Tantek Ç elik tantek at cs.stanford.edu
Fri Nov 4 12:28:30 PST 2005


On 11/4/05 11:35 AM, "Stephen Downes" <stephen at downes.ca> wrote:

> Tantek Çelik wrote:
> 
>> But we are not starting from scratch, hCard is modeling the vCard schema
>> (including restrictions) ...
>> 
> 
> In general, while it is useful and productive to inherit functionality,
> it is much less useful and functional to inherit restrictions.

Hi Stephen,

You're right in the general case.

When we re-use parts of other specifications to design/specify/build
microformats, it's much more useful to inherit the property names, the
functionality, than the restrictions per se.

As part of the microformats design process[1], we also study existing
content publication behavior, and see whether or not multiple instances of
properties are used or not.

Since the design of microformats is based on existing behaviors, and one of
the explicit principles is to be "as simple as possible", one of the ways of
achieving this simplicity is to specify limitations and restrictions.

Because such limitations are based on existing behavior, the point is that
"in practice" the limitations will not be a problem.

On the contrary, such limitations are *essential* to keeping
*implementations* as simple as possible, which provides the obvious benefit
of a lower barrier to entry, i.e. it is much easier (costs less time/code)
to code a user interface or parser or internal representation to handle one
instance of something than a collection of somethings.

Thus our bias is towards less features, more restrictions, unless there is
supporting evidence/experience to expand.

This is one way we keep microformats simpler and smaller.

Another way to look at this is that we explicitly label "generalization" an
anti-pattern to be avoided, for while generalizing something often provides
the illusion of flexibility, it actually provides significant additional
implementation/interoperability costs, not to mention deeper threads of
theoretical discussion/argument.

Yet another way to think of this is an application of the principle of "lazy
generalization"[2] to data format design.

We keep a microformat as simple and restricted as possible initially, and
then only if/when there is a demand/need to expand/extend/generalize, then
do we generalize, and then only iteratively in response to actual use,
rather than a priori for perceived need(s).

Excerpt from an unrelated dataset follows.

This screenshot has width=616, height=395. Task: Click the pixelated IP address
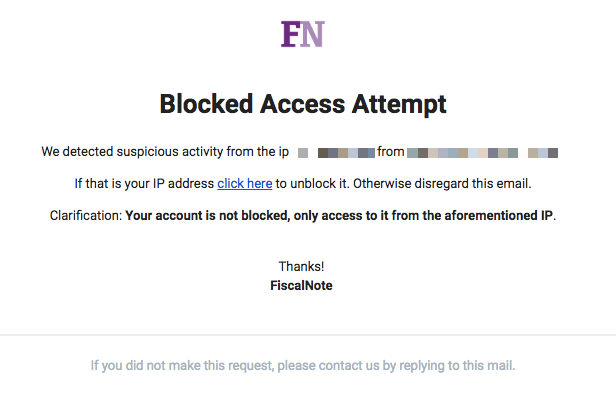tap(336, 153)
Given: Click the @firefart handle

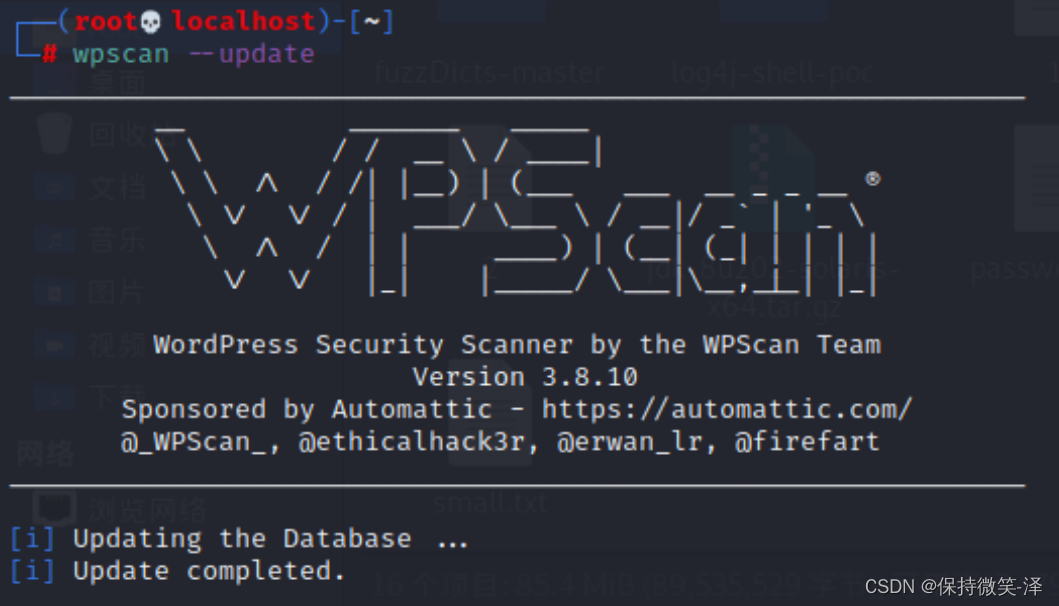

In the specific case of hCard, one additional primary goal is
interoperability with the millions (billions?) of deployed vCard clients.
Thus we have been *very* diligent about inheriting features and restrictions
from vCard as-is.

The restrictions are (for the most part) inseparable from the functionality,
as the functionality derives from the high interoperability of vCard, which
works well because vCard consumers know what to expect based on
features/restrictions and what to support/test, and content authors (and
authoring tools) know what content will be supported.


> Specifications should be directed toward what people are allowed to do
> (or able to do), not toward what they are not allowed to do.

For folks developing the user interfaces for generating the content, and
perhaps more so, for the folks developing the code to parse the content,
knowing what is valid *and* not valid input is essential.

Thanks,

Tantek

[1] http://microformats.org/wiki/process

[2]
"lazy generalization" as applied to programming and framework design:
 http://bugs.sakaiproject.org/confluence/pages/viewpage.action?pageId=5007

"lazy generalization" as applied to AI reasoning / syntactic analysis:
 http://www.answers.com/topic/case-based-reasoning

The above usage of "lazy generalization" may be the first in reference to
data format design in particular.  If anyone knows of earlier
uses/references, I'd be very interested in order to cite them in the future.